Figure de la boucle

    Pelechian utilise souvent un procédé que l’on pourrait appeler une boucle : il monte plusieurs fois à la suite le même plan. Cependant, les raccords entre ces plans répétés sont invisibles. Ceci vient du fait que les deux photogrammes accolés sont identiques ; le dernier photogramme du premier plan est le même que le premier photogramme du deuxième plan. Cela est possible car en fait le deuxième plan n’est pas tout à fait identique au premier ; il est le plan originel mais « en lecture arrière ».
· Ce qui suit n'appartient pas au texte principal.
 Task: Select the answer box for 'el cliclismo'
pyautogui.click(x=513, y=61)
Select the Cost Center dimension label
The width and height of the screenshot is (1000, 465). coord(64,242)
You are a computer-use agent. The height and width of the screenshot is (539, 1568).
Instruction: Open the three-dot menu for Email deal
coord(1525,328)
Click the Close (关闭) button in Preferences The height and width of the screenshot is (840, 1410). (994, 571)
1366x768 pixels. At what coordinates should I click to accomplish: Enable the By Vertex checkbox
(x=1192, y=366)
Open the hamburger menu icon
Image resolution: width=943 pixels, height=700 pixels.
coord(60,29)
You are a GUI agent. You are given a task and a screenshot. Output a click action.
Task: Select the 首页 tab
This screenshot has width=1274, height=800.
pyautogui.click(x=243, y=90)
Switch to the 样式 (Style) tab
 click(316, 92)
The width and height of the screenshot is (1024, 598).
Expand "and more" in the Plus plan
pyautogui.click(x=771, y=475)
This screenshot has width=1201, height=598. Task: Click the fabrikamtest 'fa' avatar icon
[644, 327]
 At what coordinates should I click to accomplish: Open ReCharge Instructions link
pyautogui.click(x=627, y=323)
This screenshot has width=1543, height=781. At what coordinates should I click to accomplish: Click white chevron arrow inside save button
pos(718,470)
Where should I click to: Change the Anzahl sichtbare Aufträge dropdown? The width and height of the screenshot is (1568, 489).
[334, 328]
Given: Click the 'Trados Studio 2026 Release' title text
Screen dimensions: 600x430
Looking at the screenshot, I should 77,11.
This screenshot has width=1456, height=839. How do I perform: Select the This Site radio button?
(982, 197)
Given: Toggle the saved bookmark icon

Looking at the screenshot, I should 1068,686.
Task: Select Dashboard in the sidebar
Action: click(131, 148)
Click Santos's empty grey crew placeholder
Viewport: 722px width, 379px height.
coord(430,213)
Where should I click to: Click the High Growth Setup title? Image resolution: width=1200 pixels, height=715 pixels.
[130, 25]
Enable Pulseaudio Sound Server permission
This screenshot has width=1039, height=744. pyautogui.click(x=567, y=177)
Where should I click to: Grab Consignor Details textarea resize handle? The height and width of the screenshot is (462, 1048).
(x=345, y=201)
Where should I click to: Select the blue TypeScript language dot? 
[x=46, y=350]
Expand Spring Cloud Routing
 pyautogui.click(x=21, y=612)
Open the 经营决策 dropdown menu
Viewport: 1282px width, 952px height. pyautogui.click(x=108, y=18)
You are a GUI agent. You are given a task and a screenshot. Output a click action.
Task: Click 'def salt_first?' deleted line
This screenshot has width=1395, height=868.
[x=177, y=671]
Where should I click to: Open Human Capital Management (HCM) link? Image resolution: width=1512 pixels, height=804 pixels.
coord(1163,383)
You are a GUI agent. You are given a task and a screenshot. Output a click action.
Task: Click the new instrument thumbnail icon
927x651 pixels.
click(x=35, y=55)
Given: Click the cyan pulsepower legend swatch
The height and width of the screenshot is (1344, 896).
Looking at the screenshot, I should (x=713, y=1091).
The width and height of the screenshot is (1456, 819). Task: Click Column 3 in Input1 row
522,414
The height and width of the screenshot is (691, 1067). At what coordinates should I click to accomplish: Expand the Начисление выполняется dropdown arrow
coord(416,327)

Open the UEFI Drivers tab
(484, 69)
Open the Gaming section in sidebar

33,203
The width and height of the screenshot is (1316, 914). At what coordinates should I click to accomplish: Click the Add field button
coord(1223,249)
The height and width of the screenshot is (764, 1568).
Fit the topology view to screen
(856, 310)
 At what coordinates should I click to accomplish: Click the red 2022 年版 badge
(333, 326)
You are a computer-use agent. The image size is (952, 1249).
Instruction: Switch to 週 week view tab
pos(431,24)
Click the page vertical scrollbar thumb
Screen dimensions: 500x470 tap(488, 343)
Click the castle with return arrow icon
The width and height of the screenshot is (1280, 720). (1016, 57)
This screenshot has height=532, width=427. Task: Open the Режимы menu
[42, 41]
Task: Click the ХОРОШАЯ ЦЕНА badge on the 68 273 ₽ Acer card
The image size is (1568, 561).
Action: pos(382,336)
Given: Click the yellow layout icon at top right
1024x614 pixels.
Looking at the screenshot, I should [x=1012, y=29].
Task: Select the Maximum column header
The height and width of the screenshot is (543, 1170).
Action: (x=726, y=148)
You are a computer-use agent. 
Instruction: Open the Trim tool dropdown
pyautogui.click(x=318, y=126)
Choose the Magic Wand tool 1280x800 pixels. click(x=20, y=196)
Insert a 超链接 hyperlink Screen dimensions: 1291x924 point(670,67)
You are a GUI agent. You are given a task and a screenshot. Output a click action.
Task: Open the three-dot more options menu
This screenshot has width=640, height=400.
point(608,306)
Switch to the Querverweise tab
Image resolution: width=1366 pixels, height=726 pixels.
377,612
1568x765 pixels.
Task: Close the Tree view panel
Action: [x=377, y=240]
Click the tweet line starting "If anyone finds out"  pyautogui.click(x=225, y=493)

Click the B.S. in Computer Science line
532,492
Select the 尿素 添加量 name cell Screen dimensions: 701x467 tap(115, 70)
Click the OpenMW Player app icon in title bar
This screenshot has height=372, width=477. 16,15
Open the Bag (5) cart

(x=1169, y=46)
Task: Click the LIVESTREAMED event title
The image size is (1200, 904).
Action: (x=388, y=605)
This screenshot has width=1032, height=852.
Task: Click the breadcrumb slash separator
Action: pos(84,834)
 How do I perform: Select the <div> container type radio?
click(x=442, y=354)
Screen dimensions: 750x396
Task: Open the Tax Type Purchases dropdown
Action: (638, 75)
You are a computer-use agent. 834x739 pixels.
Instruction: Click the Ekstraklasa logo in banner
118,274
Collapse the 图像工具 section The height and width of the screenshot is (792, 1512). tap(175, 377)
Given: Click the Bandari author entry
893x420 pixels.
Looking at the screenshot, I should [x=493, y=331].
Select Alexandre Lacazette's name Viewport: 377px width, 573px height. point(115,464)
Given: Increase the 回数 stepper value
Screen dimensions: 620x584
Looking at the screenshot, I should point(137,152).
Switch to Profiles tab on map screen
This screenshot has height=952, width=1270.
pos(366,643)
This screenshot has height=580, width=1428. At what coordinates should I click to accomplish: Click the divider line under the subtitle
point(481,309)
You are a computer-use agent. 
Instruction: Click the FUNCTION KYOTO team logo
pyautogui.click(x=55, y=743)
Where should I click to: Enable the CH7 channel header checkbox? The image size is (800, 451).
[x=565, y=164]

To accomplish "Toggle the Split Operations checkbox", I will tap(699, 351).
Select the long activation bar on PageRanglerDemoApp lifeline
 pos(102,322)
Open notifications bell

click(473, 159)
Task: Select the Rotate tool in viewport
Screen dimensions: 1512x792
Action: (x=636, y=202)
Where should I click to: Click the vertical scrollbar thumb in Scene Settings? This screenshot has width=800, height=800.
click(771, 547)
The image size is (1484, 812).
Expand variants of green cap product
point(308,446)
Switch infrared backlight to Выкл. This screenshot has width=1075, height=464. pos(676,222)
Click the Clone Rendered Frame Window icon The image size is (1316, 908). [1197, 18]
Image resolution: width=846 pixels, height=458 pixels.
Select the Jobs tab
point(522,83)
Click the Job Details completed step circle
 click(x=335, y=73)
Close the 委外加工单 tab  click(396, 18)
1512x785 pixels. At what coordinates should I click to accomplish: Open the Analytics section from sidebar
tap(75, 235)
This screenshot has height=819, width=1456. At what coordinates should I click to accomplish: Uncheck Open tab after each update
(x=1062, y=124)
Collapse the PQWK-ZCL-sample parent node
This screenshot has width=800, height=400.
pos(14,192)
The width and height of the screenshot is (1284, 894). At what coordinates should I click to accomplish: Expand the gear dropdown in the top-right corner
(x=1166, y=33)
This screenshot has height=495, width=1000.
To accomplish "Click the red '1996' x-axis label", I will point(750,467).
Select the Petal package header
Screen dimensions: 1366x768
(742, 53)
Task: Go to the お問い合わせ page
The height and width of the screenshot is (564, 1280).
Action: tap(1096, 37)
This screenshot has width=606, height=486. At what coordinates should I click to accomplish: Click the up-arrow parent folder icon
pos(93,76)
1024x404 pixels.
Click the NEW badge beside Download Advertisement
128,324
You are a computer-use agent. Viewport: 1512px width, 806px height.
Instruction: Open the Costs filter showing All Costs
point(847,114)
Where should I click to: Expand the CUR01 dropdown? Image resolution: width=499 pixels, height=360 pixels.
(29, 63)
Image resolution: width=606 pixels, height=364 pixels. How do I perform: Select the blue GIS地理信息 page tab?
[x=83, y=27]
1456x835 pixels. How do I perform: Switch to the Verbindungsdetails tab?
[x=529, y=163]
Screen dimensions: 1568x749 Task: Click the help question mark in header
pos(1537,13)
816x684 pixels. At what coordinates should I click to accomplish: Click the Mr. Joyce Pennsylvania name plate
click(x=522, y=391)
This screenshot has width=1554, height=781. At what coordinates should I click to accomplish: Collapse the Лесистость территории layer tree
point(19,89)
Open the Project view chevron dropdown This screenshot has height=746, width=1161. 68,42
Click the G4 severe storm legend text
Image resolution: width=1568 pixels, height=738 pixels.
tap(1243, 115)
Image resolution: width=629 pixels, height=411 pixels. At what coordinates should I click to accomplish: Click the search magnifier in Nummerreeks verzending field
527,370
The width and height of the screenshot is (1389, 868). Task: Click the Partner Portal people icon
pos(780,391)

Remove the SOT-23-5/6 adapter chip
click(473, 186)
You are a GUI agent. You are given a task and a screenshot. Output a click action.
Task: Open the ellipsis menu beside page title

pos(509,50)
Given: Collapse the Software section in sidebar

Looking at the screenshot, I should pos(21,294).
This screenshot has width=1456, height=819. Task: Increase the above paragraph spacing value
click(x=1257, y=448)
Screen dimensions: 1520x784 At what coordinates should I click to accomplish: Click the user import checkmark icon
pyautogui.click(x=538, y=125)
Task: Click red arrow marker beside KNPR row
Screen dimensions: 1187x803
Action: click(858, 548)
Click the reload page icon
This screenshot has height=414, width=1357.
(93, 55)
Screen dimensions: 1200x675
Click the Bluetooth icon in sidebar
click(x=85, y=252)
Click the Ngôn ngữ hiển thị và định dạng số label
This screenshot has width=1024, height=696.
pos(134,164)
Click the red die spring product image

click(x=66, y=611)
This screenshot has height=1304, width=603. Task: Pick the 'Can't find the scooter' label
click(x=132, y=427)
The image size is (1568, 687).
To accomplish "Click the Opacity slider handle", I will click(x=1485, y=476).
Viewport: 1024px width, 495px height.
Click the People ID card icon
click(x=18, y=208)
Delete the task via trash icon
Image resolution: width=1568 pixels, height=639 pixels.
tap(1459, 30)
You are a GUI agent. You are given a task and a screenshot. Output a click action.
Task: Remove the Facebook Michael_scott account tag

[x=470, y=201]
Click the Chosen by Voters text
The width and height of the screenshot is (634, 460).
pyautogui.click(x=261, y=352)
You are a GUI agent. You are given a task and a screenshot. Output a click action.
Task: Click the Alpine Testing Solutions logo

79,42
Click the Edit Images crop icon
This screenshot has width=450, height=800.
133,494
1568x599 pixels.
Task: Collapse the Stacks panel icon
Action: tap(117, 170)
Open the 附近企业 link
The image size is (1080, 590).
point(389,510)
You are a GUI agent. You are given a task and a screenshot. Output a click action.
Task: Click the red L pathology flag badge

    Cette utilisation de la lecture arrière constitue une sorte de remontée dans le temps. La répétition de l’alternance « avant /arrière » semble être une hésitation, Pelechian semble réfractaire à laisser se dérouler le temps. Cette boucle joue un rôle de « retardateur ».

 

Deux exemples de boucle issus du film NOUS

    Outre l’effet de retardement produit, la boucle permet de s’arrêter sur une image sans la figer et sans rendre non plus gênant le raccord entre les répétitions. Ainsi, « l’arrêt » sur la fillette aux cheveux bouclés, ou plutôt la longueur de sa présence à l’écran, permet d’augmenter l’intensité de son regard-caméra, et l’impact de cette image sur le spectateur. Dans le cas du plan de foule, l’effet recherché est différent, même s’il naît lui aussi de la durée à l’écran du plan. Ici, la répétition entre aussi en jeu. La foule et la caméra sont en mouvement. L’association de ces déplacements à l’alternance des lectures « avant-arrière » crée un nouveau mouvement : celui d’une vague. La foule devient littéralement une marée humaine, soumise aux mêmes mouvements que ceux de la mer, flux et reflux. De plus, le cadrage, en plongée, et la densité de la foule contribue à son abstraction ; le montage en boucle fait ainsi naître la métaphore.